L’abbé rapporta toute cette conversation à la pénitente. Le rôle de ce digne prêtre était fort embarrassant ; il avait reçu sous le sceau de la confession une confidence à laquelle il ne pouvait que faire des allusions très-détournées en s’entretenant avec moi. Cependant il espérait, au moyen de ces délicates allusions, me faire comprendre le crime de mon obstination, et m’amener à y renoncer loyalement. Il augurait trop bien de moi ; tant de vertu était au-dessus de mes forces, comme elle était au-dessus de mon intelligence.

X.

Quelques jours se passèrent dans un calme apparent. Edmée se disait souffrante et sortait peu de sa chambre ; M. de La Marche venait presque tous les jours, son château étant situé à peu de distance. Je le prenais de plus en plus en aversion, malgré les politesses dont il me comblait. Je ne comprenais rien à ses affectations de philosophie, et je le combattais avec toute la grossièreté de préjugés et d’expressions dont j’étais susceptible. Ce qui me consolait un peu de mes souffrances secrètes, c’était de voir qu’il n’était pas reçu plus que moi dans les appartements d’Edmée.

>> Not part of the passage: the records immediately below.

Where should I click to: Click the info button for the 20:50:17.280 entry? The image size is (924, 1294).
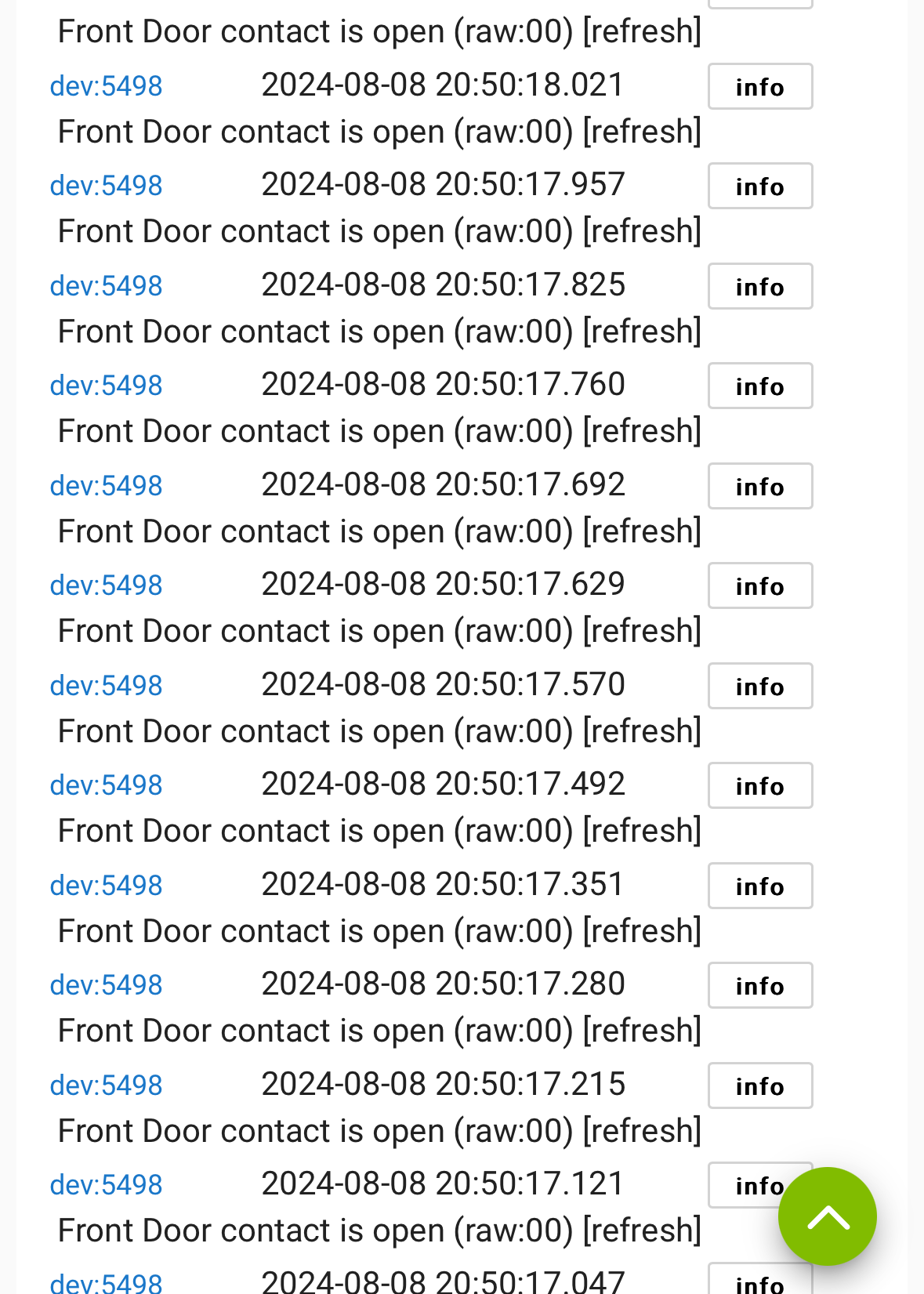pos(760,985)
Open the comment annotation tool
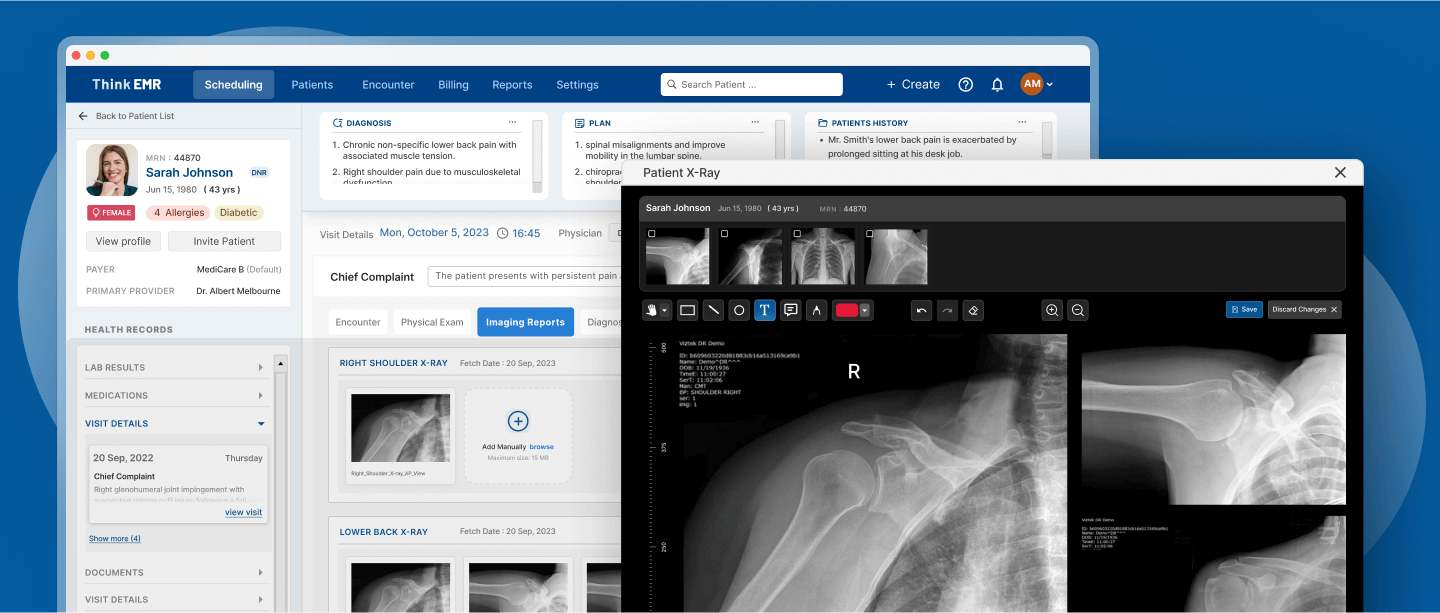The image size is (1440, 613). point(790,310)
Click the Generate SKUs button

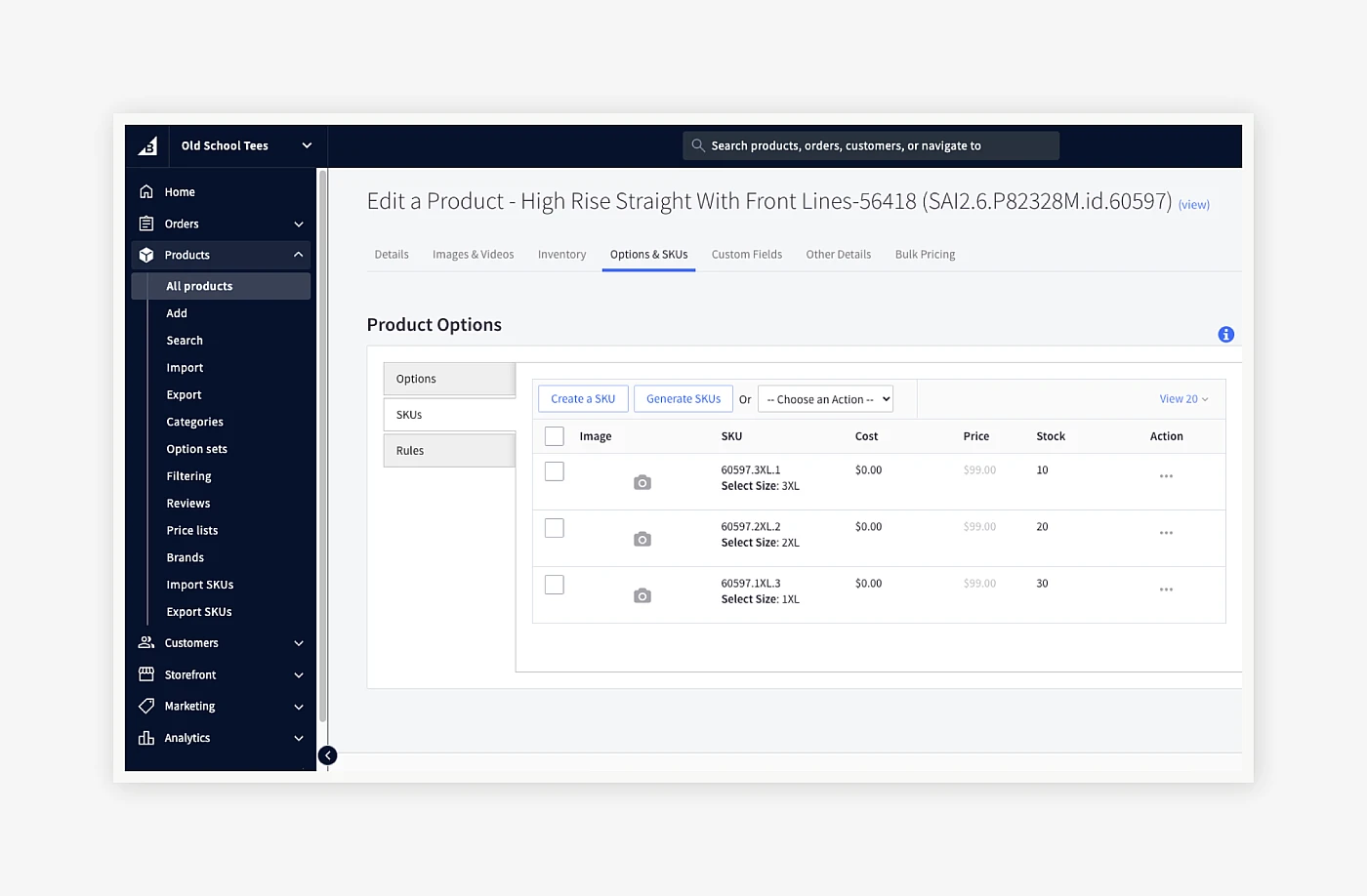684,399
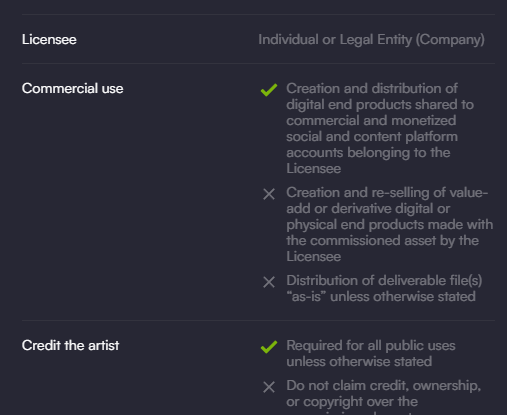507x415 pixels.
Task: Click the Distribution of deliverable file(s) text
Action: 384,288
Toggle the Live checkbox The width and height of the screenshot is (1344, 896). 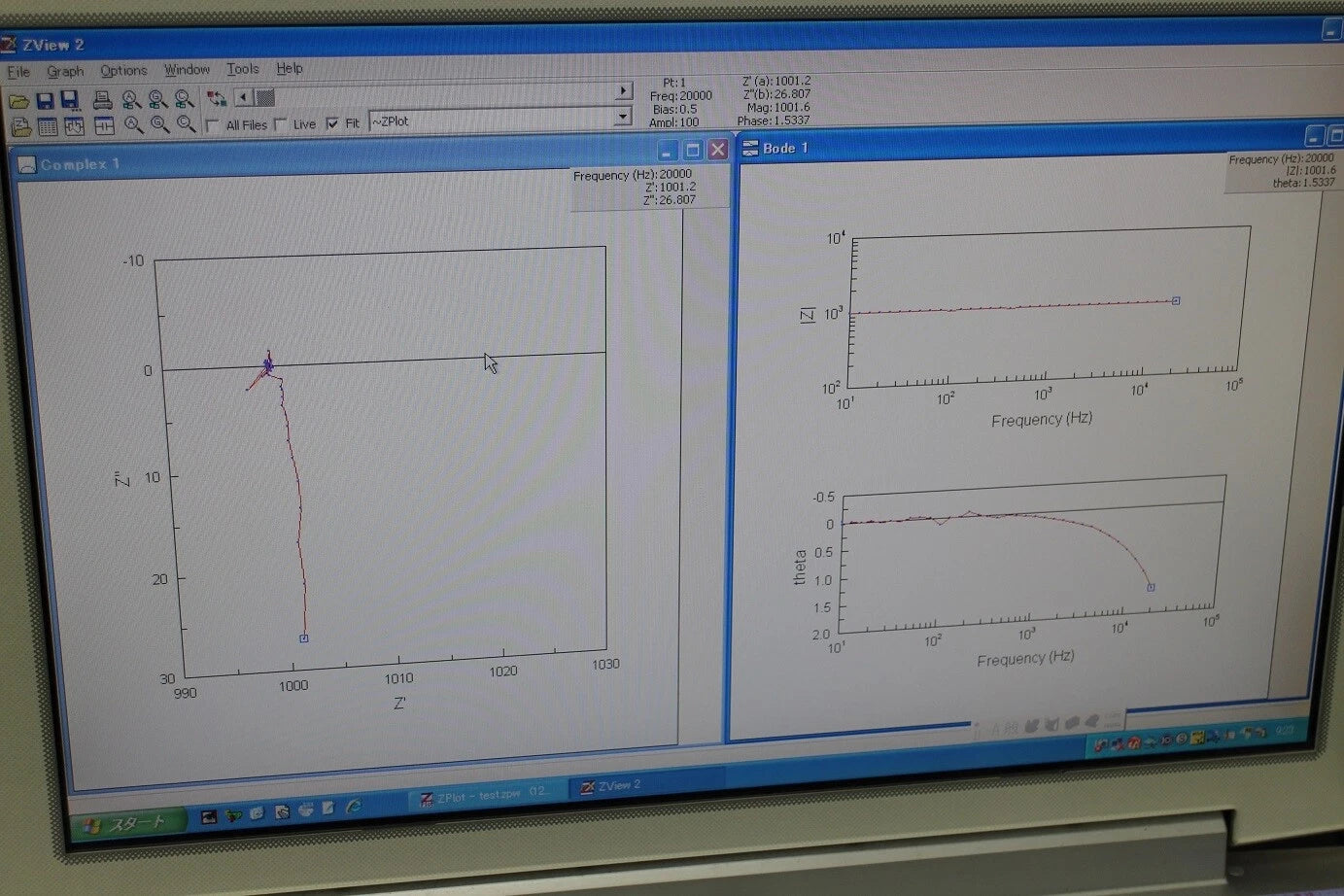coord(281,124)
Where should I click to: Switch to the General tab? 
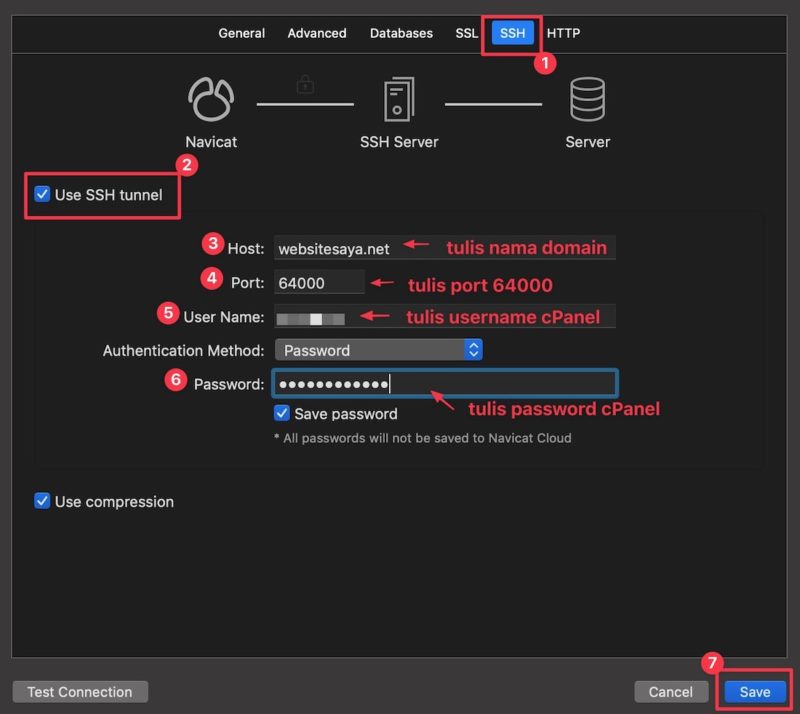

Le seul événement de cette semaine fut l’installation de Patience dans une cabane voisine du château. Depuis que l’abbé Aubert avait trouvé auprès du chevalier une existence à l’abri des persécutions ecclésiastiques, il n’y avait plus pour lui de nécessité à voir secrètement son ami le cénobite. Il l’avait donc vivement engagé à quitter le séjour des bois et à se rapprocher de lui ! Patience s’était fait beaucoup prier. Tant d’années passées dans la solitude l’avaient tellement attaché à sa tour Gazeau qu’il hésitait à lui préférer la société de son ami. En outre, il disait que l’abbé allait se corrompre dans le commerce des grands, que bientôt il subirait à son insu l’influence des vieilles idées, et qu’il se refroidirait à l’égard de la cause sainte. Il est vrai qu’Edmée avait gagné le cœur de Patience, et qu’en lui offrant une petite habitation appartenant à son père, et située dans un ravin pittoresque, à la sortie de son parc, elle s’y était prise avec assez de grâce et de délicatesse pour ne pas blesser sa fierté chatouilleuse. C’était à l’effet de terminer cette grande négociation que l’abbé s’était rendu à la tour Gazeau avec Marcasse, le soir où, retenus par l’orage, ils avaient donné asile à Edmée et à moi. La scène affreuse qui suivit notre arrivée trancha toutes les irrésolutions de Patience. Enclin aux idées pythagoriciennes, il avait horreur du sang répandu. La mort d’une biche lui arrachait des larmes, comme au Jacques de Shakspeare ; à plus forte raison les meurtres humains lui étaient impossibles à contempler, et du moment que la tour Gazeau eut été le spectacle de deux morts tragiques, elle lui sembla souillée, et rien n’eût pu le décider à y passer une nuit de plus. Il nous suivit à Sainte-Sévère, et bientôt il laissa vaincre ses scrupules philosophiques par les séductions d’Edmée. La maisonnette dont on lui fit accepter la jouissance était assez humble pour ne pas le faire rougir d’une transaction trop apparente avec la civilisation. Il y trouva une solitude moins profonde qu’à la tour Gazeau ; mais les fréquentes visites de l’abbé et celles d’Edmée ne lui laissèrent pas le droit de se plaindre.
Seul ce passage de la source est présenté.